Non è casuale che tutto questo avvenga in un’area protetta. Il Parco Terra delle Gravine, istituito nel 2005 e considerato il più esteso parco regionale della Puglia, tutela un sistema di gole carsiche, habitat e specie di grande valore naturalistico. La presenza di vincoli, tuttavia, non garantisce da sola la protezione. Come nel lavoro, anche nell’ambiente la norma vale soltanto quando qualcuno controlla, dispone di mezzi, incrocia i dati e interviene prima che il danno assuma dimensioni enormi.

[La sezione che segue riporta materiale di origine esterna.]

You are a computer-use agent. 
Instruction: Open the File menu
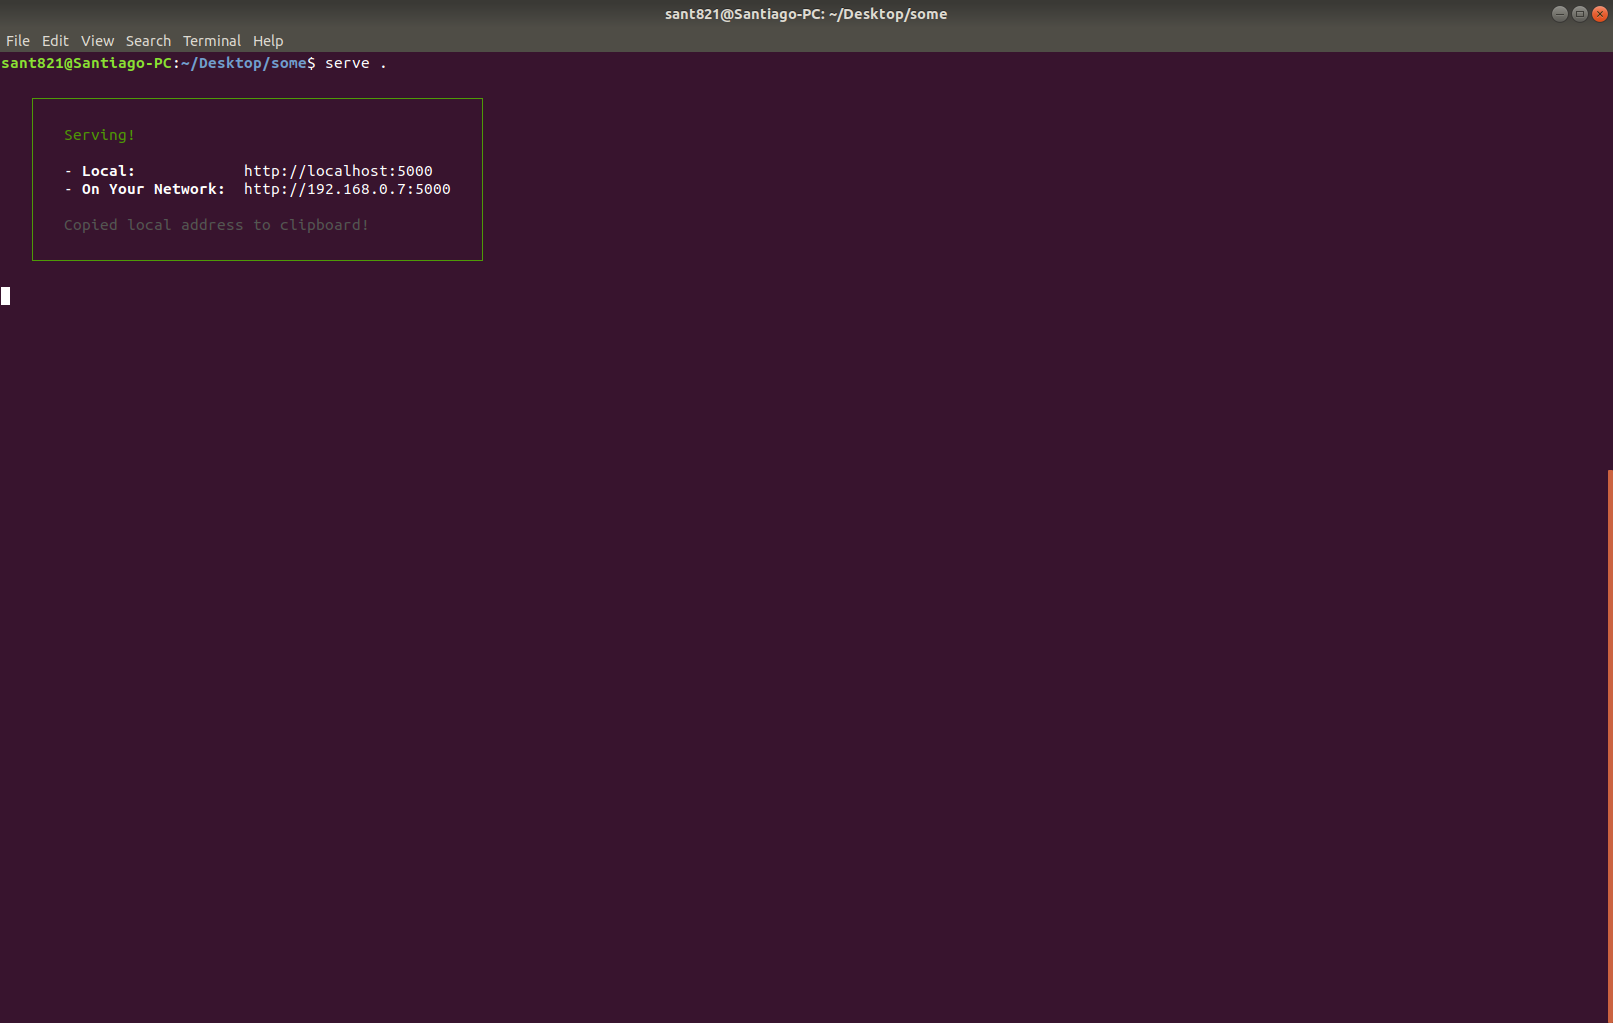(17, 41)
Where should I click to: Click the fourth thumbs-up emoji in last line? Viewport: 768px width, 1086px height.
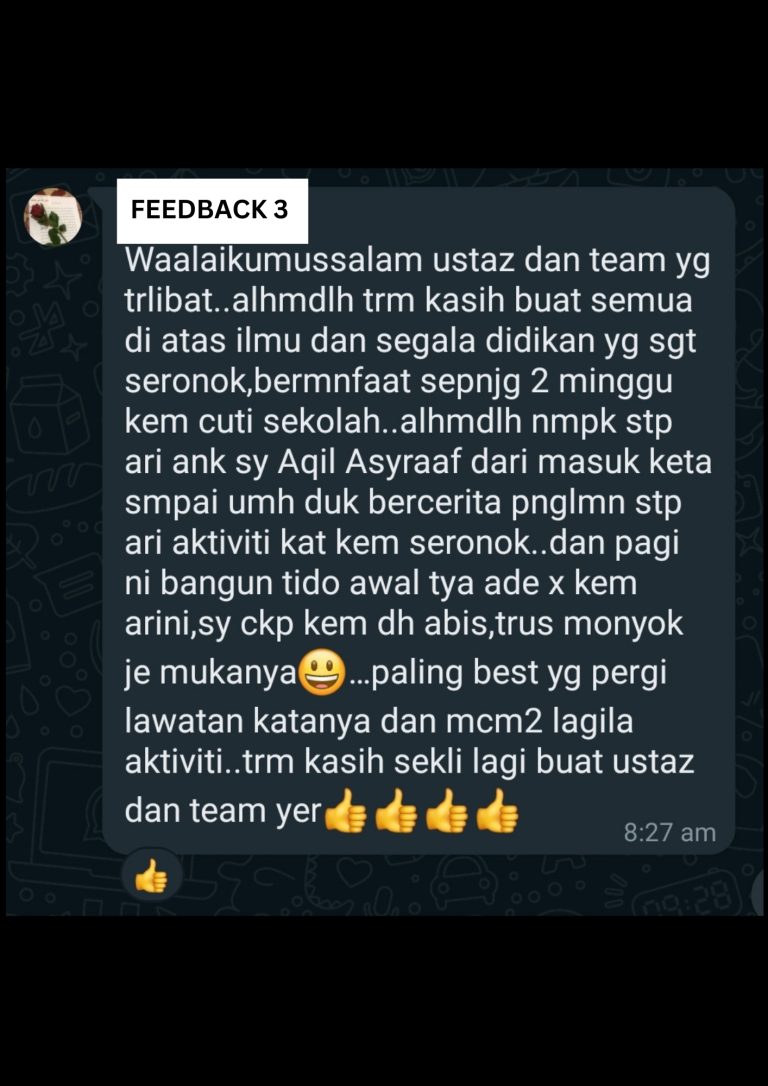[x=497, y=812]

La domanda allora non riguarda soltanto ciò che sarebbe accaduto nell’azienda dei Giannico. Riguarda ciò che non è stato visto per anni. Com’è possibile che lavoratori in nero, mezzi obsoleti, reflui eccedenti la capacità delle strutture autorizzate, tubazioni clandestine e un bacino artificiale di quelle dimensioni possano svilupparsi senza una reazione tempestiva? Gli imprenditori eventualmente responsabili non operano nel vuoto. Attorno a loro esistono Comuni, Asl, ispettorati, enti parco, servizi veterinari, forze di polizia, organizzazioni agricole e committenti. Quando un sistema illegale dura, il problema non è sempre la mancanza di norme; spesso è la frammentazione dei controlli e l’abitudine a non unire indizi che, osservati separatamente, sembrano minori.

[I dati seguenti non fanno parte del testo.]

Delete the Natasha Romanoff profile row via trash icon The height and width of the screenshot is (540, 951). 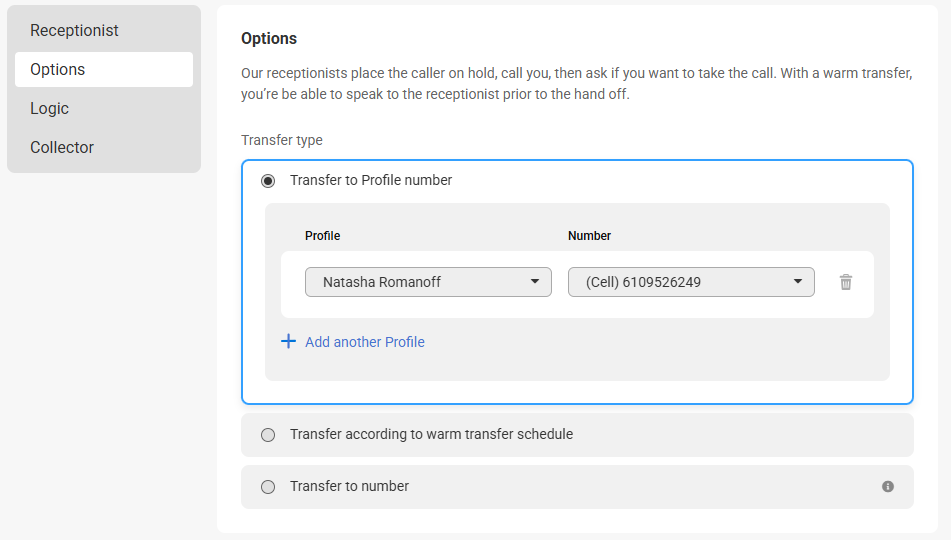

L’Italia dispone dal 2016 di una legge contro il caporalato che ha rafforzato l’articolo 603-bis del Codice penale e ampliato la responsabilità anche al datore di lavoro che sfrutta direttamente. Gli indici sono noti: retribuzioni palesemente difformi, orari e riposi violati, inosservanza delle norme di sicurezza, condizioni degradanti. Nel caso descritto dagli investigatori di Taranto, quegli indicatori sarebbero stati presenti quasi tutti. Il punto, dunque, non è invocare ogni volta una nuova legge dopo il funerale. È rendere effettiva quella esistente attraverso ispettori sufficienti, banche dati comunicanti, protezione dei denuncianti, trasporti regolari e alloggi dignitosi.
Per un bracciante straniero denunciare significa spesso perdere simultaneamente lavoro, salario, casa e possibilità di rimanere nel Paese. Chiedergli eroismo individuale, senza offrirgli una via sicura di emersione, equivale a proteggere il sistema che si dichiara di voler combattere. Servono permessi di soggiorno realmente accessibili per chi collabora con la giustizia, sportelli mobili nelle campagne, assistenza linguistica e controlli che non si limitino a punire l’irregolare insieme allo sfruttatore.
Rajwinder Sidhu Singh non deve diventare soltanto il nome posto all’inizio di un fascicolo giudiziario. La sua morte costringe a guardare ciò che normalmente resta nascosto sotto il paesaggio ordinato dell’agricoltura italiana: uomini pagati meno di un caffè all’ora, mezzi che non dovrebbero circolare, rifiuti bruciati o interrati, liquami scaricati oltre una diga improvvisata. Il “made in Italy” alimentare può essere davvero un’eccellenza soltanto quando la qualità del prodotto comprende anche la dignità di chi lo realizza e la salute della terra da cui proviene.
A Laterza, secondo l’accusa, lo stesso modello avrebbe consumato un uomo e avvelenato un territorio: il bracciante trattato come manodopera usa e getta, la gravina come recipiente del rifiuto. Il caporalato non è una macchia ai margini dell’agricoltura italiana; è il prezzo nascosto di un profitto che diventa massimo soltanto quando qualcuno, o qualcosa, viene reso invisibile.